Una pequeña niña preguntará al comienzo de la película ¿dónde queda exilio? Una lectura posible de Correspondencias podría ser la de la imposibilidad de poner en escena esa ausencia. En efecto, la película vuelve evidente su intención de mostrar diversas formas del desarraigo y sus efectos implacables, en los que se mezclan evocaciones y nostalgias varias. Las palabras de los poetas se transforman así en una guía ineludible y la tarea de Azevedo Gomes es poder trasladar la potencia de las mismas a imágenes igualmente potentes. Así, muchas veces las imágenes se vuelven textos y los textos, imágenes. Cualquiera que haya visto la película recordará especialmente un momento en el que los reflejos de un vidrio funcionan como un lienzo natural sobre el que dos imágenes se superponen sin necesidad de montaje alguno hasta que convergen en una sola. Es un reverso particular de una operación similar que se repite constantemente en el que varias imágenes se posicionan una encima de la otra de la misma manera en que lo hacen en la última película filmada por Nicholas Ray, We can’t go home again.

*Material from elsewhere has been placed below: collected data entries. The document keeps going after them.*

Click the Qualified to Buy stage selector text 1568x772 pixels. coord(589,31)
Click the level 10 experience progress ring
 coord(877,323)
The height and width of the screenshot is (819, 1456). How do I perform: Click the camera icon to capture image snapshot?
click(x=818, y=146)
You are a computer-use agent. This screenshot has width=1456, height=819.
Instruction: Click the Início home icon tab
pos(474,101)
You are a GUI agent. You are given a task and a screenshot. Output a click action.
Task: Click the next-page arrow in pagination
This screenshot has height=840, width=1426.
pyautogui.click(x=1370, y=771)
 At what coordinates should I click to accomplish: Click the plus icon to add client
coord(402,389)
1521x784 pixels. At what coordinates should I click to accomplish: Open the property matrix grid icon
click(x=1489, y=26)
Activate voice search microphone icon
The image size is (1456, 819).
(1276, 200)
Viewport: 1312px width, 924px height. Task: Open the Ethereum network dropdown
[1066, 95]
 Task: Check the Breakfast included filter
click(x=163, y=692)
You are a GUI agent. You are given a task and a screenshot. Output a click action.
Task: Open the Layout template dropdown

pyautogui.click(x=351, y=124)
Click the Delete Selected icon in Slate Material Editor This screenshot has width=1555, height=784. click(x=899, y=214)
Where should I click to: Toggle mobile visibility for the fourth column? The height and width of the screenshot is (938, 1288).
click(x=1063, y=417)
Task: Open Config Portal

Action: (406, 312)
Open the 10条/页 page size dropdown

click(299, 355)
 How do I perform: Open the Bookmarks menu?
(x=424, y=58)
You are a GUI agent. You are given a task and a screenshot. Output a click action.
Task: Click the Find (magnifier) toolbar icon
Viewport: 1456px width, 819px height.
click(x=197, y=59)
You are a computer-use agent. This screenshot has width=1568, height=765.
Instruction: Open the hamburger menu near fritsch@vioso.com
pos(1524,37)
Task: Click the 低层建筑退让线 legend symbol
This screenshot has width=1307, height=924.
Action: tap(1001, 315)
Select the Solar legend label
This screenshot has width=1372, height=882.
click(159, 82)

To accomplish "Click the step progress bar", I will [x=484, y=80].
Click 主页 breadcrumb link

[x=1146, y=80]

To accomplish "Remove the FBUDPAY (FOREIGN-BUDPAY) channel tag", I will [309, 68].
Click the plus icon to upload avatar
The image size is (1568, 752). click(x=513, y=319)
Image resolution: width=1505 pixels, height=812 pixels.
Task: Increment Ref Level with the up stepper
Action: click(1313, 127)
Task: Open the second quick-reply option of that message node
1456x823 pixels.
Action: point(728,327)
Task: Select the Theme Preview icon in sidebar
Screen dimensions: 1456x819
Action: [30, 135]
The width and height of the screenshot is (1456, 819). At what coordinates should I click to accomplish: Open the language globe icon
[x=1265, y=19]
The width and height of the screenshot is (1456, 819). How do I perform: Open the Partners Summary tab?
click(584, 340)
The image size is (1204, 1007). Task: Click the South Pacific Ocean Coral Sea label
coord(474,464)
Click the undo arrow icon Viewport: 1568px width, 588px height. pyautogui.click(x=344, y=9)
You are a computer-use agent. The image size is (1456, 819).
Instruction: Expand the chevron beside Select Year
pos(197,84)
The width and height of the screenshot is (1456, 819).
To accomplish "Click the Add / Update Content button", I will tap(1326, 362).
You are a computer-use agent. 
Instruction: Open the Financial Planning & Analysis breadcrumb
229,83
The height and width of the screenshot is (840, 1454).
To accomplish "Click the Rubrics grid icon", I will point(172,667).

Pero no se trata de una operación de traducción, sino más bien de una que intenta trasladar la experiencia múltiple de la lectura de esas cartas y todo lo que de ella deviene: los subrayados sobre el texto, las notas al margen que habilitan la posibilidad de digresiones, las ideas que aparecen y se van…Es como si Correspondencias se basará no en un libro, sino en las ideas que muchas personas dejaron plasmadas sobre ese libro y por eso mismo la presencia de varios amigos de la realizadora se vuelve fundamental para comprender la naturaleza del proyecto, que más que tratarse de una obra personal busca celebrar la construcción colectiva del cine.
Casualmente, en una de las introducciones que Rita Azevedo Gomes y Álvaro Arroba hicieron antes de la proyección, el crítico español sugirió que Correspondencias no tenía tanto que ver con la obra previa de la realizadora sino que se relacionaba mejor con los libros que ella se dedica a editar. Desconocía que ella tuviera que ver con esas ediciones tan cuidadosamente elaboradas que la cinemateca portuguesa pública, pero al ver algunas páginas en internet queda claro que la comparación es válida: calcos que se superponen uno sobre otros develando nuevos significados, imágenes que hablan encima de otras imágenes, todo un mundo que se revela expandido, agrandado en todas sus implicancias. Un cine que se reinventa a cada vuelta de página.
En uno de los tantos arrebatos que se manifiestan en ORG, la mítica película de Fernando Birri que volvió a la luz en esta edición del festival, aparece Jonas Mekas diciendo que el cine se hace poniendo la cámara en tus amigos y en las cosas que amás. 50 años después es esa misma idea la que le da un sentido a todo esto.